Counsel – Privacy & Data Protection

Our Purpose Mastercard powers economies and empowers people in 200+ countries and territories worldwide. Together with our customers, we’re helping build a sustainable economy where everyone can prosper. We support a wide range of digital payments choices, making transactions secure, simple, smart and accessible. Our technology and innovation, partnerships and networks combine to deliver a unique set of products and services that help people, businesses and governments realize their greatest potential.

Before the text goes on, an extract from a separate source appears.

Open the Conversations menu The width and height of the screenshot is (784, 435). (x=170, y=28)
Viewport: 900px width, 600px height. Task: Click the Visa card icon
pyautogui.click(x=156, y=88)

Mastercard’s global Commercial and New Payment Flows (CNPF) Privacy team is seeking a Privacy Counsel to support its money transfer solutions. These products enable fast, secure, and seamless domestic and cross border payments, helping individuals and businesses move funds efficiently across a wide range of use cases. The role provides hands on legal support to CNPF products and services, advising on privacy, AI, and data protection across the full product lifecycle. This includes contributing to the design and launch of new payment solutions, analysing data flows, tracking regulatory developments, and negotiating data protection terms in commercial agreements. The Counsel will help ensure that solutions align with global privacy, AI, and data governance requirements. The successful candidate will operate comfortably at both strategic and operational levels, offering clear, practical advice that supports innovation while managing risk. A strong understanding of digital payments, financial services technologies, and data driven systems is essential, along with experience embedding Privacy by Design into products and processes. Working closely with product, engineering, and business teams, the Counsel will play a key role in enabling innovation in domestic and cross border payments while maintaining a robust and scalable privacy framework. This position is based in London and reports to the Senior Managing Counsel, Privacy, AI & Data Responsibility, in Belgium.

Core Responsibilities

• Provide day to day privacy support to business teams, handling product queries and operational issues, and escalating complex matters where needed.
• Support the CNPF privacy team, including Move (Mastercard Send and Cross Border Services), by preparing guidance, assessments, and initial reviews for product initiatives and market expansion.
• Advise across the broader CNPF space (including B2B payments and SME solutions) on data use, AI enabled products, data flows, and controller/processor roles in multi party ecosystems.
• Embed Privacy by Design into the product lifecycle through initial impact assessments, risk screenings, and alignment with Mastercard’s privacy and AI governance frameworks.
• Assist with responses to government data requests, RFIs, and CDD inquiries by gathering inputs, preparing drafts, and ensuring compliance with internal and legal requirements.
• Support contracting by drafting and reviewing standard data protection terms, preparing for negotiations, and escalating higher risk issues.
• Monitor regulatory developments and contribute to legal scans, providing clear, practical summaries of key impacts.
• Help build privacy awareness across the business, including developing training materials and supporting capability building efforts.
• Collaborate across teams to ensure consistent application of privacy requirements and effective follow through on actions.

All About You

• Qualified lawyer with a strong academic foundation and solid legal training. Additional certifications (e.g., IAPP) are a plus.
• Keen interest in global data privacy developments and a working knowledge of privacy and data protection frameworks (e.g., GDPR; familiarity with others like CCPA is helpful but can be learned on the job) with some practical experience applying them, previous inhouse or technology/privacy exposure is beneficial.
• Familiarity with financial services, payments, or digital products is preferred, or a strong willingness to learn about these sectors.
• Experience with privacy platforms such as OneTrust is an advantage.
• Curiosity about digital technologies and an interest in how they intersect privacy and data governance.
• Proactive, practical, and eager to translate legal requirements into clear, usable guidance with support from senior team members.
• Strong verbal and written communication skills, with the ability to simplify complex information for non-legal audiences.
• Highly organized, detail-oriented, and able to manage multiple tasks in a fast-paced environment.
• Collaborative and team-oriented, with the ability to build positive working relationships across functions.
• Motivated to grow, take initiative, and further develop within the team.

Corporate Security Responsibility

All activities involving access to Mastercard assets, information, and networks comes with an inherent risk to the organization and, therefore, it is expected that every person working for, or on behalf of, Mastercard is responsible for information security and must:

• Abide by Mastercard’s security policies and practices;
• Ensure the confidentiality and integrity of the information being accessed;
• Report any suspected information security violation or breach, and
• Complete all periodic mandatory security trainings in accordance with Mastercard’s guidelines.